The indie woman, 27 or older, lives alone, has no children and is too busy working and socializing to spend time on elaborate menu planning. The term was used by AdWeek in 2012 to describe these 20- and 30-something fashionable women who have strong brand affiliation but not much time for homemaking.
“They’re building their careers,” Lempert said.
ConAgra’s Bertolli and P.F. Chang’s frozen dinners appeal to this shopper, Lempert said. Supermarkets are expanding their premade meal offerings to cater to busy women on the go.
Gathering places
Supermarkets will increasingly use in-store community rooms not only for culinary classes, but also for other types of community gatherings, Lempert said. He calls it an extension of social sites where people swap recipes.
“The supermarket becomes that community center,” Lempert said.
Omaha-area Hy-Vee stores host events such as a gluten-free support group, holiday baking events and slow-cooker classes. Whole Foods’ Omaha store’s calendar includes a children’s cooking class, an online Twitter chat about holiday wines and a discussion on Transcendental Meditation.
Packaging
Food packaging has been evolving beyond the can and box to include using containers like pouches and cartons for soup and wine.
In the future, customers will want even more information about their food than the typical package can present, Lempert said, so manufacturers will use technology to add another dimension. They’ll increasingly use codes customers can scan with their mobile phones to find out more about the food’s origins and uses.

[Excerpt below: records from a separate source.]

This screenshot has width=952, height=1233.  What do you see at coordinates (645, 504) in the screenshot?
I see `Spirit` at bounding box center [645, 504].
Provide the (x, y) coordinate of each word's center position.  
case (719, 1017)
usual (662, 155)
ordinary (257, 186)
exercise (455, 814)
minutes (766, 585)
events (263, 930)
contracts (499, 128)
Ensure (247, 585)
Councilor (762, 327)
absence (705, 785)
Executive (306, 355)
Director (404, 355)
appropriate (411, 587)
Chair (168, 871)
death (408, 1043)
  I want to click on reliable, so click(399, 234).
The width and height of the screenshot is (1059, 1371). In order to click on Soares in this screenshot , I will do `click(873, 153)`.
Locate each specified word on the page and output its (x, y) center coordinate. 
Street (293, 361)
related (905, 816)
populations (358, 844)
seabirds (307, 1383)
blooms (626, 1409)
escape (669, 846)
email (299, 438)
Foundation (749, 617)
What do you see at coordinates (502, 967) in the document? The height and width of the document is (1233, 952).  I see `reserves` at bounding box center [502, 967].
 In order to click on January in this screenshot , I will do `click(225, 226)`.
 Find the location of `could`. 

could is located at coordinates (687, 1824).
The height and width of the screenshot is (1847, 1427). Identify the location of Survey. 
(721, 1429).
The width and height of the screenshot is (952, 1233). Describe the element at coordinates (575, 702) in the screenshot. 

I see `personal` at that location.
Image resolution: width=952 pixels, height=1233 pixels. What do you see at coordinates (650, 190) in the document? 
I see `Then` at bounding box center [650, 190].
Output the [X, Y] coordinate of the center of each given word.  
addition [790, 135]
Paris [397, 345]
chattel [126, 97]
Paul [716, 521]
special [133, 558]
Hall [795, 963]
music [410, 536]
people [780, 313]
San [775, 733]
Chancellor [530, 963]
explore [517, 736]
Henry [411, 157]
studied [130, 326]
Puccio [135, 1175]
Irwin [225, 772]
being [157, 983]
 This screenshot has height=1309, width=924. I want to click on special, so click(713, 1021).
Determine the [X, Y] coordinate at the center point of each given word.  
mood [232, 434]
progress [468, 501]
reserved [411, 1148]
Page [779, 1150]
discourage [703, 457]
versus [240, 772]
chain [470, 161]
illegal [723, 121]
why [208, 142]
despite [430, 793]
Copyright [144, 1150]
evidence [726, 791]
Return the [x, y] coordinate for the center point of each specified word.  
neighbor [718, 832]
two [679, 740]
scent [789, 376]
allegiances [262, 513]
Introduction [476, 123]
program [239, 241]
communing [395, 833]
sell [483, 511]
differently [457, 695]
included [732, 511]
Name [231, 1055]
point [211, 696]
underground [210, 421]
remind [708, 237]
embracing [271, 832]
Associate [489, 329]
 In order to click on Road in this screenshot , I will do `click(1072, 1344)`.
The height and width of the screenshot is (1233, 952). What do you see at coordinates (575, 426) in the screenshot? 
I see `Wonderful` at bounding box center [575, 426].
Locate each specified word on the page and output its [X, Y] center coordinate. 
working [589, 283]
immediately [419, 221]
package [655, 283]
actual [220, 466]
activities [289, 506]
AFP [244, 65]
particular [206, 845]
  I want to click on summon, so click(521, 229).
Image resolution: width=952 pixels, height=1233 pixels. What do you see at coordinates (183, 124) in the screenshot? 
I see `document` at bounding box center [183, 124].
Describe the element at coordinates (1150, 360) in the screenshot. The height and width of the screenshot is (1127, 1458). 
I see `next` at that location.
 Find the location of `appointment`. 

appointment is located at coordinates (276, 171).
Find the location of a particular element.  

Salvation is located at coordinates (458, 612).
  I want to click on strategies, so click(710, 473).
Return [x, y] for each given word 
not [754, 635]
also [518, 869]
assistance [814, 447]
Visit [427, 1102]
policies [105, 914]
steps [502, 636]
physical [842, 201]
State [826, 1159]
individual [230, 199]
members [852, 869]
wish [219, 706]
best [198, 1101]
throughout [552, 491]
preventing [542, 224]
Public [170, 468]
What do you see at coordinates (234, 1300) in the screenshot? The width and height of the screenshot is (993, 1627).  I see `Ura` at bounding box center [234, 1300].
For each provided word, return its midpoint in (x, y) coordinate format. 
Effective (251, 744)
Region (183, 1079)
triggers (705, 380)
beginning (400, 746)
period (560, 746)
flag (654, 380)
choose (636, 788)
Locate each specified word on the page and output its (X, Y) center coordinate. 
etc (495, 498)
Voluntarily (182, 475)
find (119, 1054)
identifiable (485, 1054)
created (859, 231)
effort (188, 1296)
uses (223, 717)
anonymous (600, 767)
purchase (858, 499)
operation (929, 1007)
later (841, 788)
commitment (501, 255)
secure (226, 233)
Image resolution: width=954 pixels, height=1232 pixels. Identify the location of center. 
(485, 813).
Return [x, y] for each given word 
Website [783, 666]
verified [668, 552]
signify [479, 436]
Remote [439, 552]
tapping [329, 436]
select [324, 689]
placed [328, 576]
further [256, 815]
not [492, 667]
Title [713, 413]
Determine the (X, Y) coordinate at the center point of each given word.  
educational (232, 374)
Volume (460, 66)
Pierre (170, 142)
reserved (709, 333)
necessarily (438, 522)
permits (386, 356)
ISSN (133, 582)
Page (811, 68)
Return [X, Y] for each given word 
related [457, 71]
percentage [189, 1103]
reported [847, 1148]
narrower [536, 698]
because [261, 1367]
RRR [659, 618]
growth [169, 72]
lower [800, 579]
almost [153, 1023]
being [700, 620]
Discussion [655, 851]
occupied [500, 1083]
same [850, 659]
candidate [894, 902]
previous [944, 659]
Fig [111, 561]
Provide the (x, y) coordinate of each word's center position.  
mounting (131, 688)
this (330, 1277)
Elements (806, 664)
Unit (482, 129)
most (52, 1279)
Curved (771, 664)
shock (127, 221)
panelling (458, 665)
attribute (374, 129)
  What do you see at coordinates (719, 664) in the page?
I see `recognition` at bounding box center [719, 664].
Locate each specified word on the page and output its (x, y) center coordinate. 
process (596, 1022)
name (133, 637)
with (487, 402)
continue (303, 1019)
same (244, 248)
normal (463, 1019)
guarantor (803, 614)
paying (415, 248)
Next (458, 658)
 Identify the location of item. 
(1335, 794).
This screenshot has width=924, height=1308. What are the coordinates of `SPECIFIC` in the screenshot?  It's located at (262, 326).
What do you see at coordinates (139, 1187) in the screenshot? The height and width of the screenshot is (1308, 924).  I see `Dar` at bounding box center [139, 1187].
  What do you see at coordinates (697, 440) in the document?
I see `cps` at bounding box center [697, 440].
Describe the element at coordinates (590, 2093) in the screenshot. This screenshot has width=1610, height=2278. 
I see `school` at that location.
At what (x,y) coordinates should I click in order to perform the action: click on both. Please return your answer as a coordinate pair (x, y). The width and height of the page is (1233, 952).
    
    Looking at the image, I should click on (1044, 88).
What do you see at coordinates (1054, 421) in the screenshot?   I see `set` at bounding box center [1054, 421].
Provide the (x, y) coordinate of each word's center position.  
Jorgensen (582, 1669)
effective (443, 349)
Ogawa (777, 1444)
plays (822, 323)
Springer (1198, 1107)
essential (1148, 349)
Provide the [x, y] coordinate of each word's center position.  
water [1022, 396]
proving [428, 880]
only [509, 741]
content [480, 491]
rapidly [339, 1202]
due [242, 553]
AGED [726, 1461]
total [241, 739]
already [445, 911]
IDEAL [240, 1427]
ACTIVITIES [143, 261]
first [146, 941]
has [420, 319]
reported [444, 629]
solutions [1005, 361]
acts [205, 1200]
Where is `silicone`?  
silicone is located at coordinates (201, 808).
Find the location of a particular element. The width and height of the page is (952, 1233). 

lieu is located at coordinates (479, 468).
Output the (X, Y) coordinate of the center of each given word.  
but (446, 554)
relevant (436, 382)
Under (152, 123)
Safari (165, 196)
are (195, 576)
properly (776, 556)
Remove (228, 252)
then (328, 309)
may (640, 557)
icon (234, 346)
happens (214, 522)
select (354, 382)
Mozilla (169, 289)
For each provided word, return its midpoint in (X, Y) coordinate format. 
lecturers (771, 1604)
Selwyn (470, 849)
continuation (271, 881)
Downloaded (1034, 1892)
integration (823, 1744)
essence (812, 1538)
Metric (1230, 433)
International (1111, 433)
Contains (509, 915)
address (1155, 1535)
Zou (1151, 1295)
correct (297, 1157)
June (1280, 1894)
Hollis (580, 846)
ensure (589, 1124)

“We want more information, but we don’t want to have to Google it,” he said.
Community causes
More supermarkets and manufacturers are expanding their community service work, Lempert said. He said a ConAgra survey found 62 percent of consumers want to support companies that donate to social causes, such as ConAgra’s Child Hunger Ends Here program.
Baker’s charitable work supports hunger relief, women’s health and military families.
At Hy-Vee, too, “customers are going to see more of those things,” Comer said. Hy-Vee said its efforts increasingly invite consumers to be part of the effort, through purchases or social media.